La réponse était pourtant simple et tenait en un seul mot et six lettres : A-R-G-E-N-T !...
Eh oui ! L’argent ! Là était la clef de l’énigme ! L’argent est le sésame qui ouvre toutes les portes, même celles que l’on croit scellées pour de bon ; il est le stratège qui s’empare de toutes les forteresses, y compris celles que l’on croit imprenables. L’exemple de Coumba Sira et de Ndiaga Niaaw en était la preuve vivante et visible aux yeux de tous. Les commentaires les plus fous, les plus hallucinantes supputations allaient bon train et circulaient à travers tout le quartier. Les sentiments les plus divers s’exprimaient aussi dans les propos tenus par les habitants du quartier qui donnaient libre cours à leurs pensées secrètes malgré leur peur du Ndiaga Niaaw. « Mody Sakhanokho a vendu sa fille au nain ! Quelle honte ! » disaient les uns.

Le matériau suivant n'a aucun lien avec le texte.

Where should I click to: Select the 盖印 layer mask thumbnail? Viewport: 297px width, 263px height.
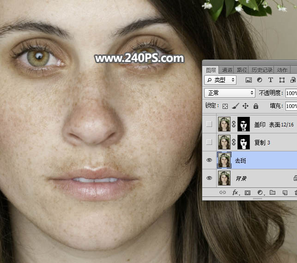point(243,124)
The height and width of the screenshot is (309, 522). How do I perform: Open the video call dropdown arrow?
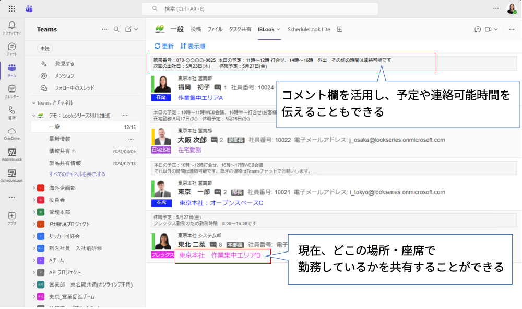pyautogui.click(x=496, y=29)
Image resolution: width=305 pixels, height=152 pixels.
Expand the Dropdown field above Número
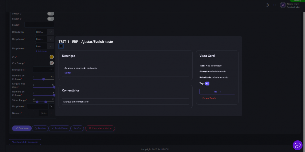tap(51, 106)
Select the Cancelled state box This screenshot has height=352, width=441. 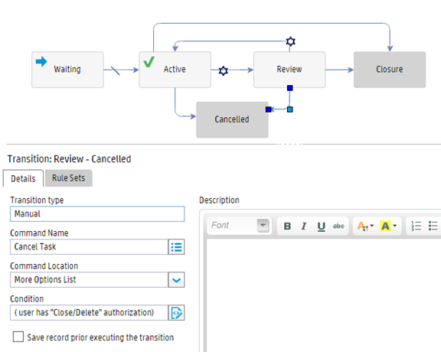232,119
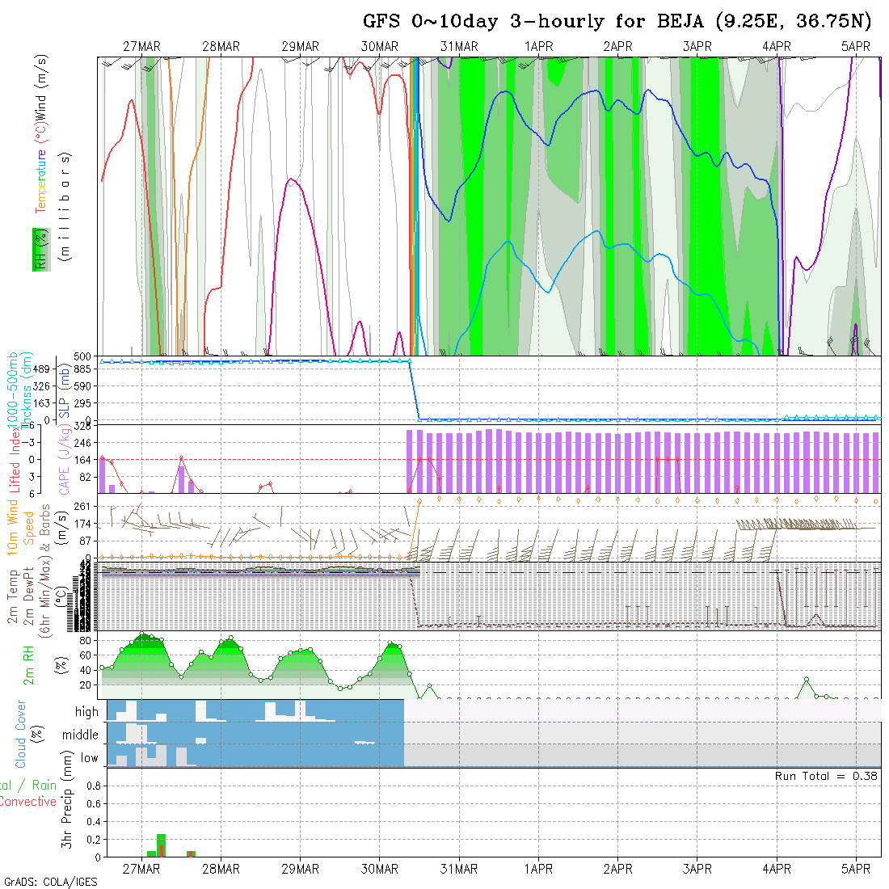Select the 29MAR label on bottom axis
The height and width of the screenshot is (889, 889).
pos(300,869)

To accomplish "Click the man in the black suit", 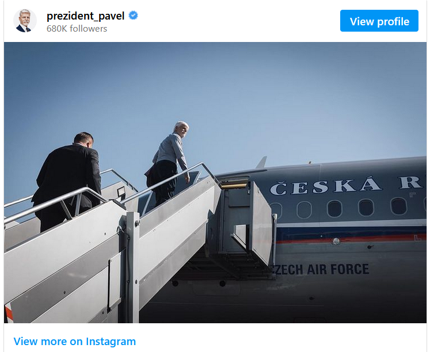I will [x=67, y=181].
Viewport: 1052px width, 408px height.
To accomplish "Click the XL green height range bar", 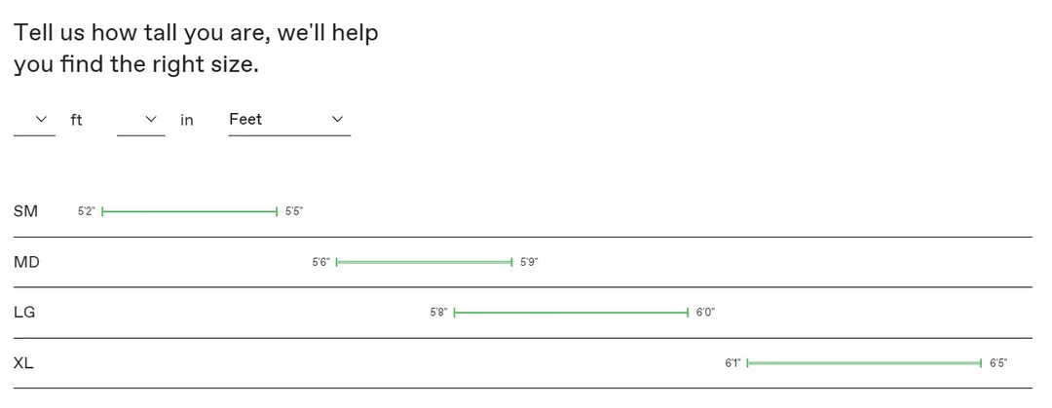I will 864,363.
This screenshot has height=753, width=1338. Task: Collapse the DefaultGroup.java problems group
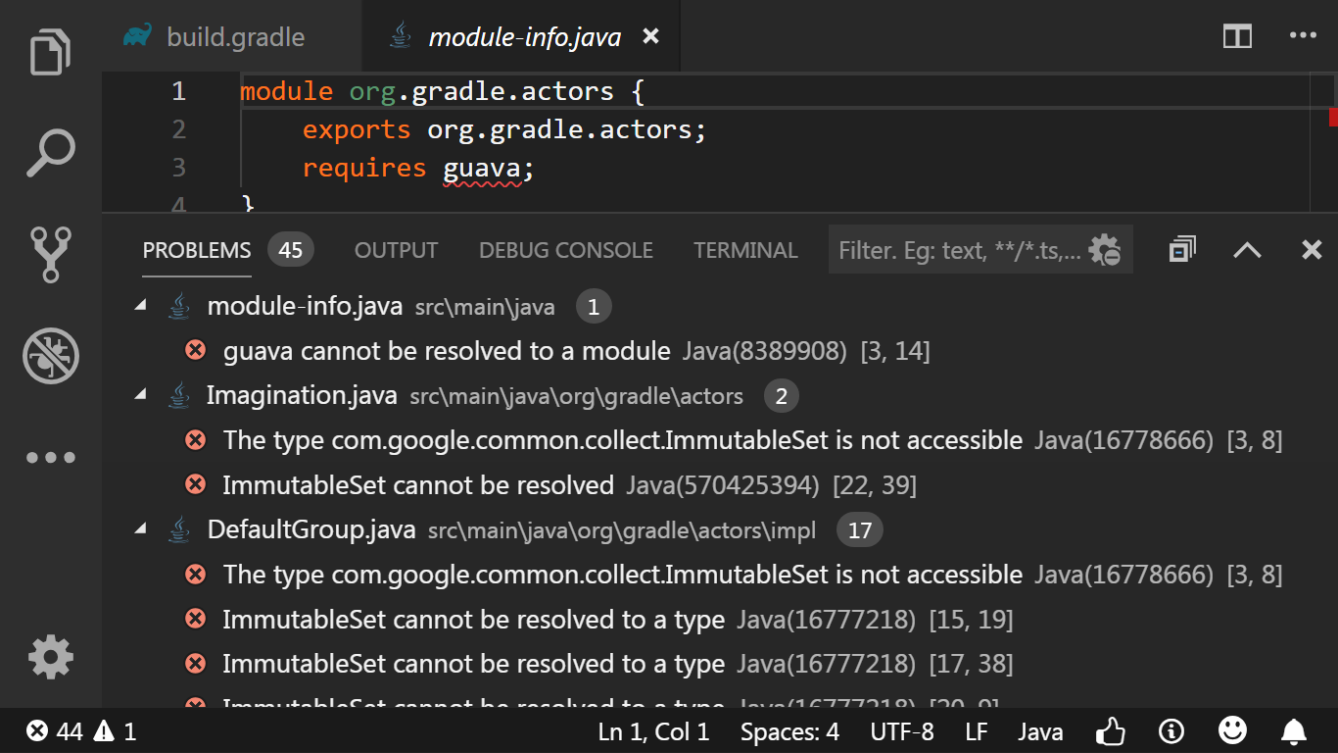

« Eh ! Mais c’est qu’il n’avait guère plus le choix, ce vieux Bambara ! Endetté jusqu’au cou il n’arrivait même plus à nourrir sa famille ; n’eût été ce mariage, pour lui providentiel, sa maison aurait à coup sûr été vendue aux enchères par ses innombrables créanciers ! » rétorquaient les autres.
« Et puis après tout, la fille n’a pas craché dans la soupe, elle est consentante et accepte sans façons tout ce que lui offre Ndiaga Niaaw » commentaient de leur côté les femmes qui, sans forcément envier le sort de Coumba Sira, ne pouvaient s’empêcher d’être jalouses des somptueux cadeaux qu’elle recevait régulièrement de la part du nain richissime.
« Vous rendez vous compte ?! Mademoiselle se promène maintenant chamarrée d’or et habillée des plus « thioup » et boubous basins que l’on ait jamais vu dans ce quartier !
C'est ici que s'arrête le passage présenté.